▸ **Task brief**
Each line of the data that includes "computer" must be copied.

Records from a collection
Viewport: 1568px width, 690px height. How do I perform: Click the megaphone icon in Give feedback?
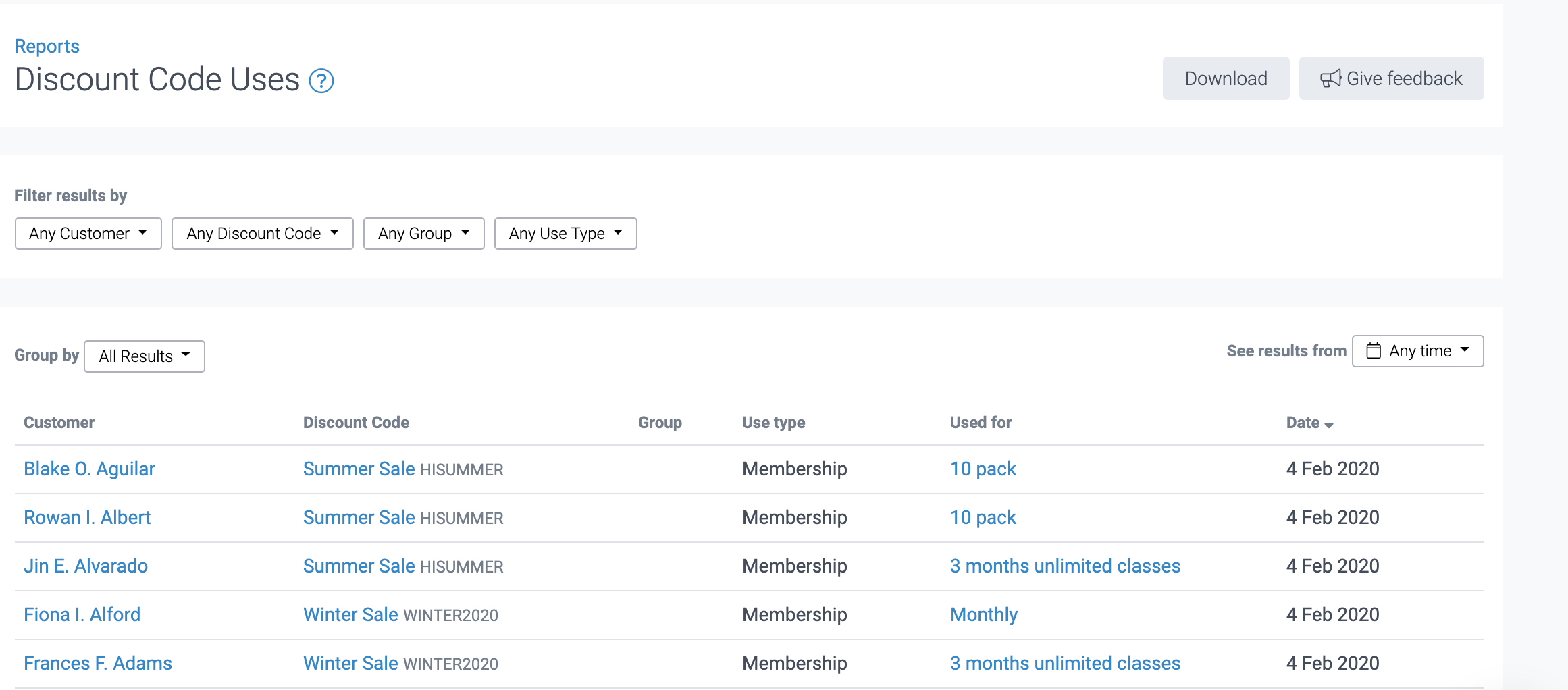tap(1330, 79)
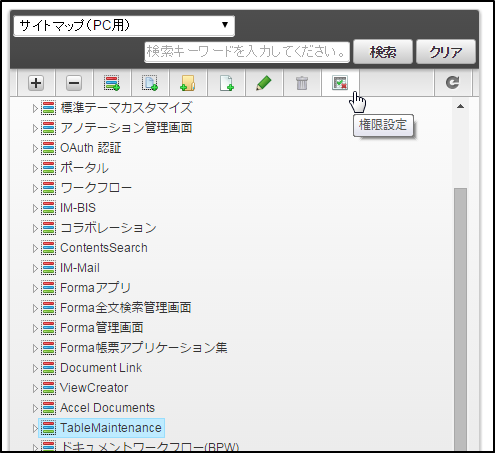
Task: Expand the ポータル tree node
Action: click(35, 168)
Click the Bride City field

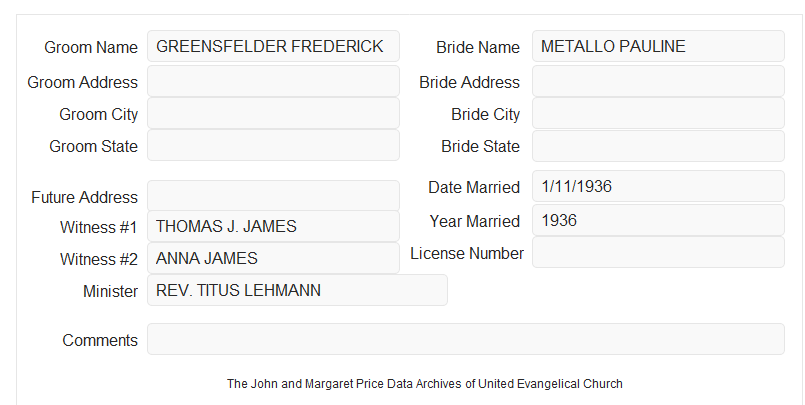pyautogui.click(x=658, y=113)
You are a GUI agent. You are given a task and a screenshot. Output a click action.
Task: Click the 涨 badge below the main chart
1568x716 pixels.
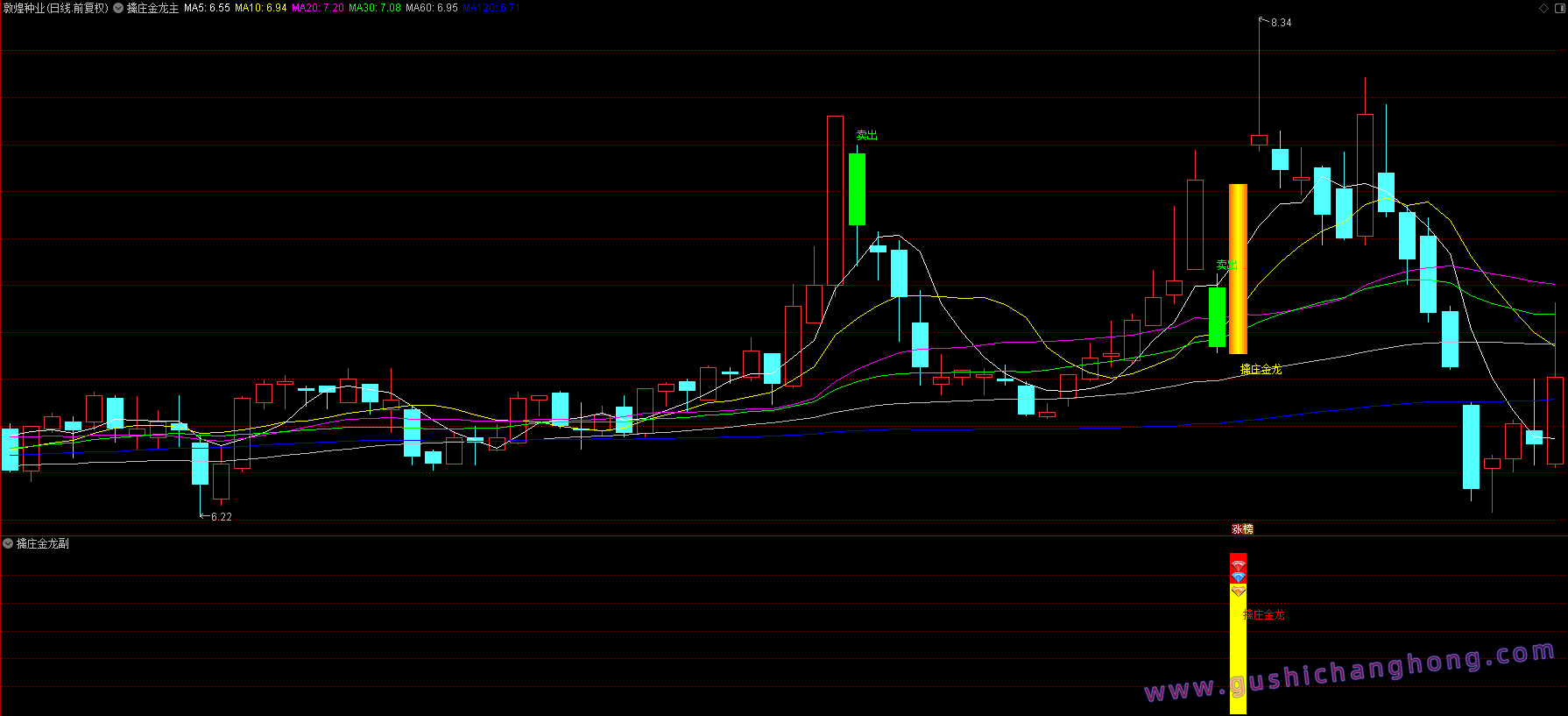click(1237, 529)
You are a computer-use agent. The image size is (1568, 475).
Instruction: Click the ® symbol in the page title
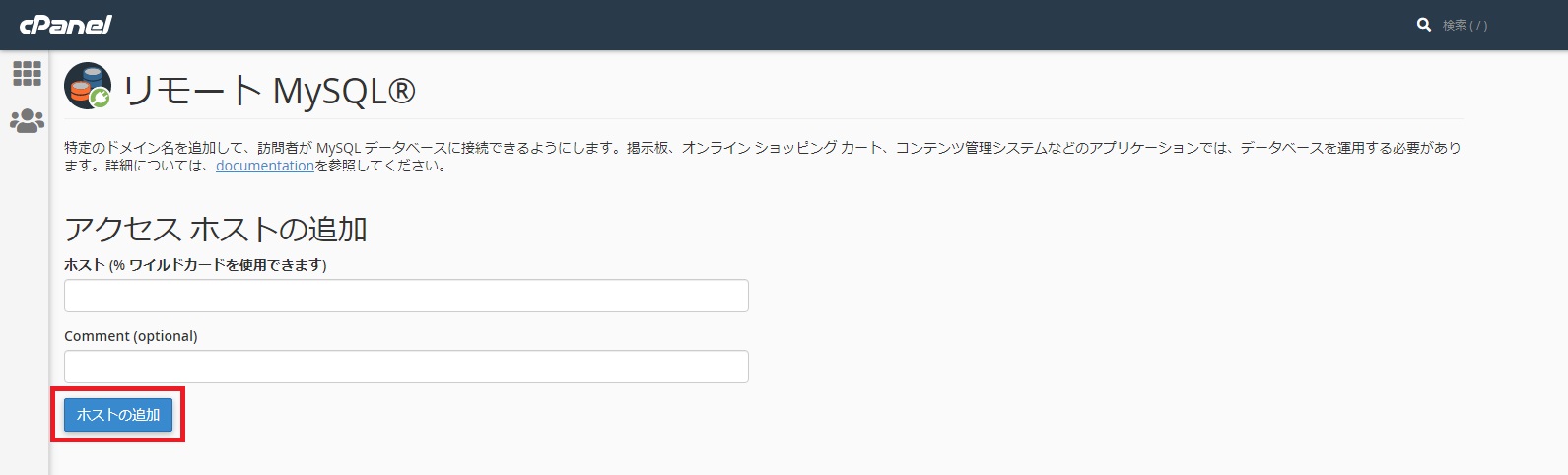click(401, 91)
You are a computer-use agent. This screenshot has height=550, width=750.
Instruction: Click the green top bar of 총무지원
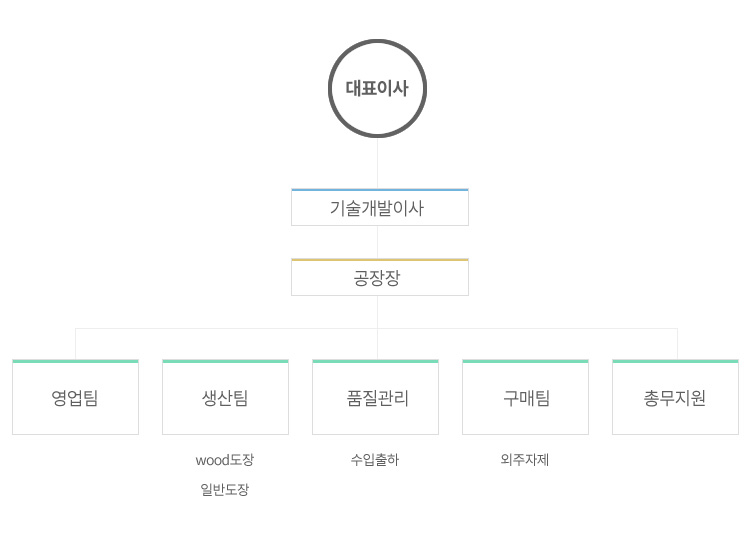(675, 361)
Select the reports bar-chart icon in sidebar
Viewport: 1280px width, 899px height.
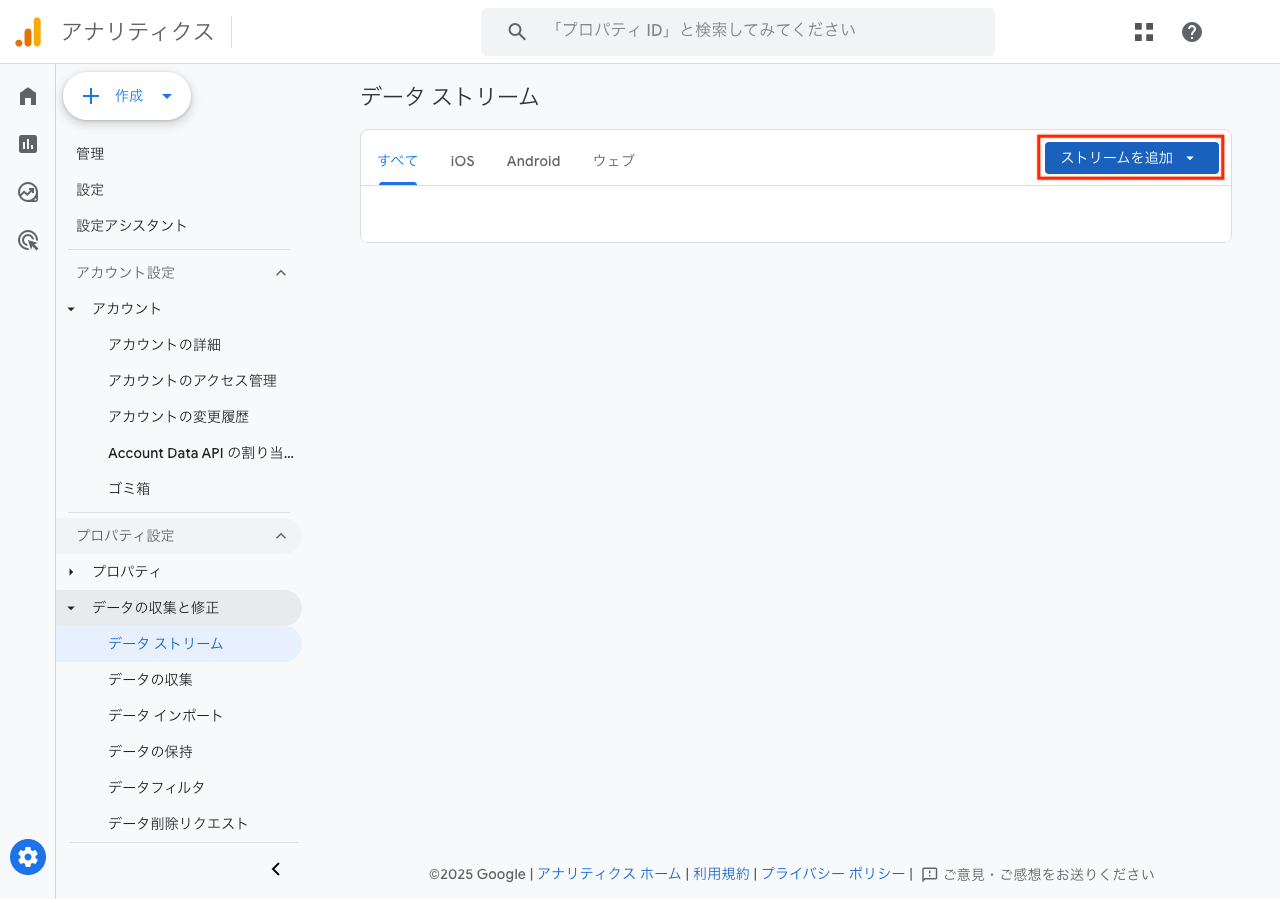click(27, 143)
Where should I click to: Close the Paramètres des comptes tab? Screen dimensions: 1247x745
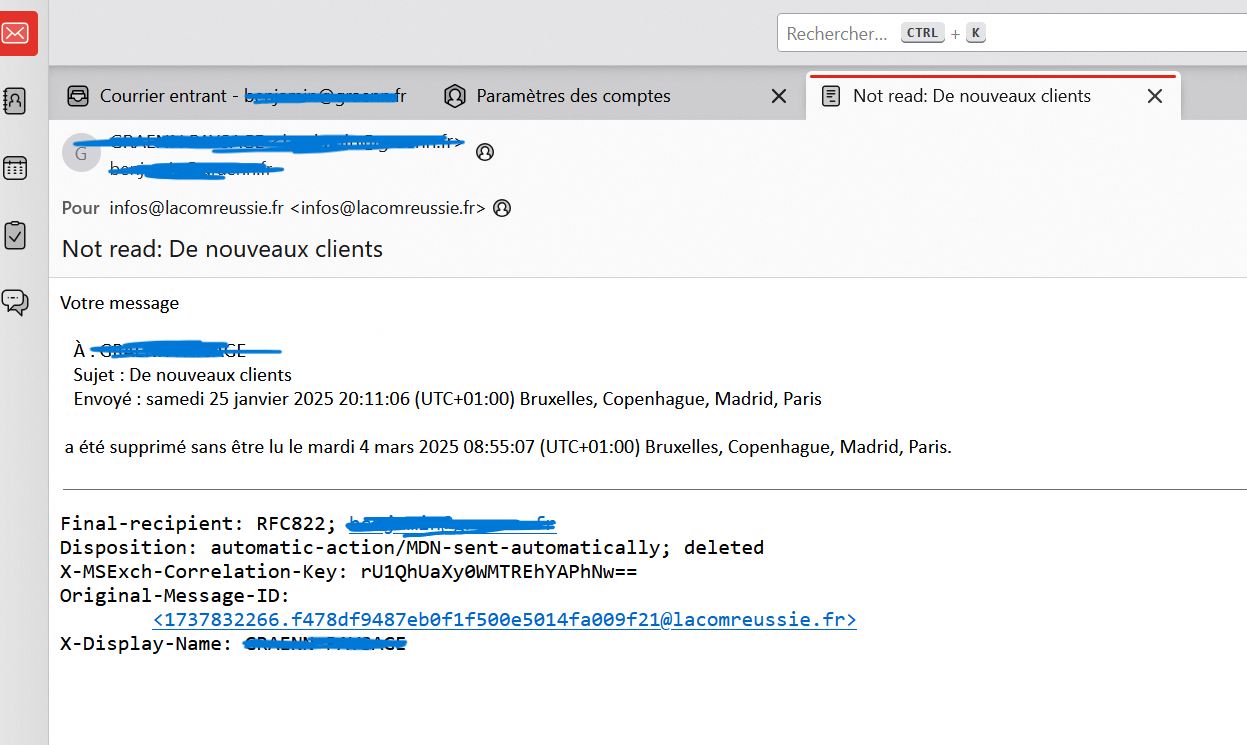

▸ **Solution below**
You are a computer-use agent. The image size is (1568, 475).
You are a computer-use agent. This screenshot has height=550, width=750.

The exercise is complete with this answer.